[Stored records]
══════════

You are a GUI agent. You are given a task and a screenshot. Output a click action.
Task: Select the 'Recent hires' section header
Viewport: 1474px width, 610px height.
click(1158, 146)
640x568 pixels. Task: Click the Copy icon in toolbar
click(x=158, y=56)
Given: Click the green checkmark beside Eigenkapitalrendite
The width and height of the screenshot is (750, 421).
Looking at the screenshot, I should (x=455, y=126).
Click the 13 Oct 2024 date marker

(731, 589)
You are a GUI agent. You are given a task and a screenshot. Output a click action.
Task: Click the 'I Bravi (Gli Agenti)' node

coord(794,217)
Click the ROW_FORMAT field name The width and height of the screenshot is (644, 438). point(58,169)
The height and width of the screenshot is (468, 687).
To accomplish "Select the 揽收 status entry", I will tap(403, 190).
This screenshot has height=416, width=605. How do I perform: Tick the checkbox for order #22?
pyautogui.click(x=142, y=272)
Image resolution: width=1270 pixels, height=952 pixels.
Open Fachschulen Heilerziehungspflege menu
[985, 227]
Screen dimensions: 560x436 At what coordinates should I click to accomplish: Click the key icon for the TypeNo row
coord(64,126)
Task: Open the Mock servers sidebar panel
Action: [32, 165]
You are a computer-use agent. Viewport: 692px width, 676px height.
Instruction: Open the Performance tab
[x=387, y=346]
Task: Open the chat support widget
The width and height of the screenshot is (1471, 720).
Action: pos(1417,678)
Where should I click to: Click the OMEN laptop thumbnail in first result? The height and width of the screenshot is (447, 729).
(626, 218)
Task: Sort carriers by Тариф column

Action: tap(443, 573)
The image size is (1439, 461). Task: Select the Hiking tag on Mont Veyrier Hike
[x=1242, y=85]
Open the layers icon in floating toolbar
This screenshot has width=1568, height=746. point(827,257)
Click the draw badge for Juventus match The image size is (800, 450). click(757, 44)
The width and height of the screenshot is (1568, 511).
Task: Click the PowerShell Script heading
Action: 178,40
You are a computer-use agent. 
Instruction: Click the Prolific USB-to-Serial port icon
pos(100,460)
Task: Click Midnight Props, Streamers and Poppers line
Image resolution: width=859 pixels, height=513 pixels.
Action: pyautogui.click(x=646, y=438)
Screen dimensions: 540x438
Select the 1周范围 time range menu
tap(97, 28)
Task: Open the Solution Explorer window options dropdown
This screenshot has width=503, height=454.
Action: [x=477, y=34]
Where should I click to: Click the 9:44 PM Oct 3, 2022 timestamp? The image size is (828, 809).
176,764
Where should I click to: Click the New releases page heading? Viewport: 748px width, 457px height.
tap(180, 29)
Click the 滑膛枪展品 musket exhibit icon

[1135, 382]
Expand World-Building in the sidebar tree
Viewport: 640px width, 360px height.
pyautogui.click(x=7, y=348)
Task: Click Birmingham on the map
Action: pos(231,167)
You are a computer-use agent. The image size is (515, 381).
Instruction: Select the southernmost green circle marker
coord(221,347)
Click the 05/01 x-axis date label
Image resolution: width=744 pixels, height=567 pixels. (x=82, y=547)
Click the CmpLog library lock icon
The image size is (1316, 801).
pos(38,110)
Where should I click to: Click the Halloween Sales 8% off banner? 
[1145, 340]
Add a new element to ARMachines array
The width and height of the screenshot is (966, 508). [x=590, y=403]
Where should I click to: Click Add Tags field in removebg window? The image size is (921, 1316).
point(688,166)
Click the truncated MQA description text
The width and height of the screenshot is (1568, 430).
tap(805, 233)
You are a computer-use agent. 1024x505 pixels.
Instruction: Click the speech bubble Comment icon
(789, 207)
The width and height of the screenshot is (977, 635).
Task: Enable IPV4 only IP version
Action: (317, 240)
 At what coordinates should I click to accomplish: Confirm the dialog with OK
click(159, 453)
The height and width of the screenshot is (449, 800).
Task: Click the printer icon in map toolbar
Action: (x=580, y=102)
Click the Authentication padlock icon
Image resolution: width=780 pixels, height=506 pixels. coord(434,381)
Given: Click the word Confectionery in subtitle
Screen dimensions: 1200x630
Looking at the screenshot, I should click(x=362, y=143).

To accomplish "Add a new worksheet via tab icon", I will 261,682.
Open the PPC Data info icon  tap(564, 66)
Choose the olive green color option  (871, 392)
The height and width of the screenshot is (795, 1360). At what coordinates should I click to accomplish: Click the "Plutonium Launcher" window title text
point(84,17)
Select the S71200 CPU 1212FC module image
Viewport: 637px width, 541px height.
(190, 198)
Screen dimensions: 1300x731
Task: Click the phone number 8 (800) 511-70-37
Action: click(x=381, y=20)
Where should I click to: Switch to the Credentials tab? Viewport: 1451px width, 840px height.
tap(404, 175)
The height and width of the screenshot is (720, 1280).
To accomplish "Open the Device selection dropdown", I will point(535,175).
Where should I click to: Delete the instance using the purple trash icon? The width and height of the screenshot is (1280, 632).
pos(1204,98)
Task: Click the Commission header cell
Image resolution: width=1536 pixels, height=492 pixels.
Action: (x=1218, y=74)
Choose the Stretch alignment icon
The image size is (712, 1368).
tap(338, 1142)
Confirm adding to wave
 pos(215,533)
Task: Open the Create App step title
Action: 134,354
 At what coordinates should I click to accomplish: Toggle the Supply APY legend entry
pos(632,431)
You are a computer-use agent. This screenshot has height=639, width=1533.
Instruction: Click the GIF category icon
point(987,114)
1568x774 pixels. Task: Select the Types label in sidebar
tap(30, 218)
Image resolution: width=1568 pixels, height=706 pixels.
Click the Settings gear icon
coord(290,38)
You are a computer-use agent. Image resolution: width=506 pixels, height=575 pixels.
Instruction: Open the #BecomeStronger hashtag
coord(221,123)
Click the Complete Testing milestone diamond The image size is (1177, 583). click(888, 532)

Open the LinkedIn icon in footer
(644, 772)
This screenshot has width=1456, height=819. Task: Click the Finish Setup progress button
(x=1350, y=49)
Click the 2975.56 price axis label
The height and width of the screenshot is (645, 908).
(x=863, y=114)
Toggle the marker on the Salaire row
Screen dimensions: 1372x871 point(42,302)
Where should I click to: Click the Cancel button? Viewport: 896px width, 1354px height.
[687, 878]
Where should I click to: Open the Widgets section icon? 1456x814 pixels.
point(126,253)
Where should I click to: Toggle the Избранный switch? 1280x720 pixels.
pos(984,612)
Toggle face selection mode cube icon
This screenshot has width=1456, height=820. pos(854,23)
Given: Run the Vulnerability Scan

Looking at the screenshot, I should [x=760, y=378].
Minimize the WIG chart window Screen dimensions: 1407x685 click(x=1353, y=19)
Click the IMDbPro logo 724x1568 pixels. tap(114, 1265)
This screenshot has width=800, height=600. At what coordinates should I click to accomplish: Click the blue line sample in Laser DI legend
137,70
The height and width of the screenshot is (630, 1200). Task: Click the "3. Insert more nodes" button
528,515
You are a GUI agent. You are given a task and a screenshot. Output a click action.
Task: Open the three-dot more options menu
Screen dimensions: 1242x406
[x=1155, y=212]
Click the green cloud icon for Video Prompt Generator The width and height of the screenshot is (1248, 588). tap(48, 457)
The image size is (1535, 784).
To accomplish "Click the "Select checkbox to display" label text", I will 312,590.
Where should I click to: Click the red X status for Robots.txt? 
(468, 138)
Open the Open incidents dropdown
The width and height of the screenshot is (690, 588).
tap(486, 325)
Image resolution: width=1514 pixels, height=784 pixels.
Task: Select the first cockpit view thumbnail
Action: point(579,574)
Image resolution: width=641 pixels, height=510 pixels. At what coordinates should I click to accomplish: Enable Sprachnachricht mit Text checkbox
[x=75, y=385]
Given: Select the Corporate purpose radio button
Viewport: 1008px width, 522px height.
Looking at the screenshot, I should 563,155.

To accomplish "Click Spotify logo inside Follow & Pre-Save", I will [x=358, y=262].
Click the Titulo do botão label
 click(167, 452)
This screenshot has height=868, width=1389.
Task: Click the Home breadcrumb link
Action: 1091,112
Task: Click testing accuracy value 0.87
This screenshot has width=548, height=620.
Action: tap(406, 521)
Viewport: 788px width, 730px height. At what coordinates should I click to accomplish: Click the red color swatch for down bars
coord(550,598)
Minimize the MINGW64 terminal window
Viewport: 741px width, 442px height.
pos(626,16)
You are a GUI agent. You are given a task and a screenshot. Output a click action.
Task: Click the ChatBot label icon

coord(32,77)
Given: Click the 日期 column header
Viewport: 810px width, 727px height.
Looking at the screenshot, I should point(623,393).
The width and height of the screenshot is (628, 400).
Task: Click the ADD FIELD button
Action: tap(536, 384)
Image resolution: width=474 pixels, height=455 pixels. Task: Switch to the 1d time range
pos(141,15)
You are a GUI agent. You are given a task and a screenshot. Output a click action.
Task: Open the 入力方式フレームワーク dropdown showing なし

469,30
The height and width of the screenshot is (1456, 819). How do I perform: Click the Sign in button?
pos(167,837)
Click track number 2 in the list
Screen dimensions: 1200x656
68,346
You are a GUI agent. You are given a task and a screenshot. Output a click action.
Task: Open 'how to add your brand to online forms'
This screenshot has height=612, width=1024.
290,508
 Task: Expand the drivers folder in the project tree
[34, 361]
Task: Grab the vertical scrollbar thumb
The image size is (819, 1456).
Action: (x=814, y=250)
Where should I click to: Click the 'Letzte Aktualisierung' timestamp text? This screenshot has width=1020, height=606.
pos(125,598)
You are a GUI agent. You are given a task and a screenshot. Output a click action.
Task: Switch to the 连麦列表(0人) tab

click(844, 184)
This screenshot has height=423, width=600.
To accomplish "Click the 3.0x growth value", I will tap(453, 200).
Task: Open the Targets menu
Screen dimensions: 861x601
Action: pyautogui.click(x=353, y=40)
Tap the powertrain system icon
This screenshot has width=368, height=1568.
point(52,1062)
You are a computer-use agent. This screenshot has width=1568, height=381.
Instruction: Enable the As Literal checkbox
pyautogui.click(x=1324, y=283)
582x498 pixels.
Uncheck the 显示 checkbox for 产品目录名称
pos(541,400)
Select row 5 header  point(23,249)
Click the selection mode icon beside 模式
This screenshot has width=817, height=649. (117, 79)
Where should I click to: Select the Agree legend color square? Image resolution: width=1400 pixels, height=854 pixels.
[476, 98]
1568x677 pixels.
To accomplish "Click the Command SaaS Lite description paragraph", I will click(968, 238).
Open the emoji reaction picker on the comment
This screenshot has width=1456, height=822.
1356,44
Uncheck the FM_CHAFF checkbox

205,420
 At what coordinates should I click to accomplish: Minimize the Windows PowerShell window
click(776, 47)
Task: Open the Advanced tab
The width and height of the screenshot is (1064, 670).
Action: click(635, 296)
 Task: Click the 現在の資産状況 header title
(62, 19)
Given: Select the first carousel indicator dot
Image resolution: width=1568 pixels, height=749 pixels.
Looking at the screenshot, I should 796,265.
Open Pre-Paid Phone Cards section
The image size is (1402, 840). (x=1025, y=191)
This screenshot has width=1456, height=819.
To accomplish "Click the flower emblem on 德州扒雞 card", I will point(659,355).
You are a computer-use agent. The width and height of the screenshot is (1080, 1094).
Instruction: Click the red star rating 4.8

══════════

ACTIVITY. Your task for the entries above: copy exactly the span starting with the line with "Instruction: Enable the As Literal checkbox" and going on through the line with "1568x677 pixels.", both lines included, and nothing else.

SOLUTION FOR THIS EXERCISE.
Instruction: Enable the As Literal checkbox
pyautogui.click(x=1324, y=283)
582x498 pixels.
Uncheck the 显示 checkbox for 产品目录名称
pos(541,400)
Select row 5 header  point(23,249)
Click the selection mode icon beside 模式
This screenshot has width=817, height=649. (117, 79)
Where should I click to: Select the Agree legend color square? Image resolution: width=1400 pixels, height=854 pixels.
[476, 98]
1568x677 pixels.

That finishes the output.